GERVAIS, Ore. — Though Pearmine Farms is approaching its 100th year in the cherry business, evidence of a much deeper history may be found all over its 900 acres.

Pearmine Farms, near Gervais, Ore., is on a portion of the Joseph Gervais Donation Land Claim of 1850. Gervais came to the Oregon Territory in 1812 and settled the farm around 1830, growing wheat and apples.

The farm is now in the fourth-generation hands of Molly Pearmine McCargar and her brother, Ernie.

“Cherries are a significant part of what we grow,” Molly McCargar said. “Our farm has changed significantly in the last 10 years; we’ve reduced the vegetables we grow and increased our use of technology while cherries have been a part of our farm practically forever.

“One of the first things my brother did when he graduated from college was to convince Dad that we needed GPS on the farm,” McCargar said. “We started adapting to some newer technologies in 2009 and now, other than the really old tractors, everything’s got GPS.”

In addition to 40 acres of cherries, Pearmine Farms grows squash, field corn and cauliflower, some of which are grown on 100 acres of certified organic ground.

In 2014, they planted 130 acres of hops.

One thing that never changes in farming is its unpredictability.
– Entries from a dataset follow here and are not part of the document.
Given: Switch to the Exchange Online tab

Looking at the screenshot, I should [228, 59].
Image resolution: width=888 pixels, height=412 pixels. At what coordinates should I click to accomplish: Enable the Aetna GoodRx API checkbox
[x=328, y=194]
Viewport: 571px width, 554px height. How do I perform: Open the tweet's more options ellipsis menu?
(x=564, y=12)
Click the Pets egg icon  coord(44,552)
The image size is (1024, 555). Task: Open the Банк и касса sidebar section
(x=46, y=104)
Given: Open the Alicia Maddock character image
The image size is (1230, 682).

“Last year Mother Nature killed us; we only ended up harvesting about 300,000 pounds of cherries where the year prior the orchards produced 650,000 pounds,” McCargar said.

Though Washington state produces more cherries than the Willamette Valley, there was a time when the valley’s orchards were so successful that in 1907 the Pacific Coast Association of Nurserymen dubbed Salem the “Cherry City of the World,” saying it contained “the greatest and finest display of cherries known in history.”

These days you’re more likely to see a Pearmine cherry atop an ice cream sundae than in the produce department, she said. Most valley cherries go for processing because the area just can’t produce the huge cherries that fresh market consumers demand. These come from the orchards to the north.

Among the pollinators in the Pearmine orchards of Royal Ann, Corum, Lapins and Sweetheart is a variety the family has raised since McCargar’s great-grandfather Les Pearmine Sr. discovered it in one of his orchards.

“I keep saying I’m going to do the genetic research on it, but the family just calls it Viola after my grandmother,” McCargar said.

“It’s really fascinating to look along the riverbank and see wild apples that have somehow managed to survive for generations,” McCargar said. “Through research my dad has done, he was able to put the GPS coordinates into one of our tractors and drive right out to where the original land claim was, and that’s pretty amazing.”

McCargar’s community and industry involvement is evident in how she spends her “free” time. She is on the boards of Farmers Ending Hunger, Oregon AgLink, REAL Oregon and is part of Oregon Farm Bureau’s Labor Advisory Committee.

Additionally, McCargar is in her 11th year as a county adviser for the Marion County Farm Service Agency and, at nearby Gervais High School, is the varsity volleyball coach and assistant varsity basketball coach.

She and her husband, Lindsay McCargar, have four daughters.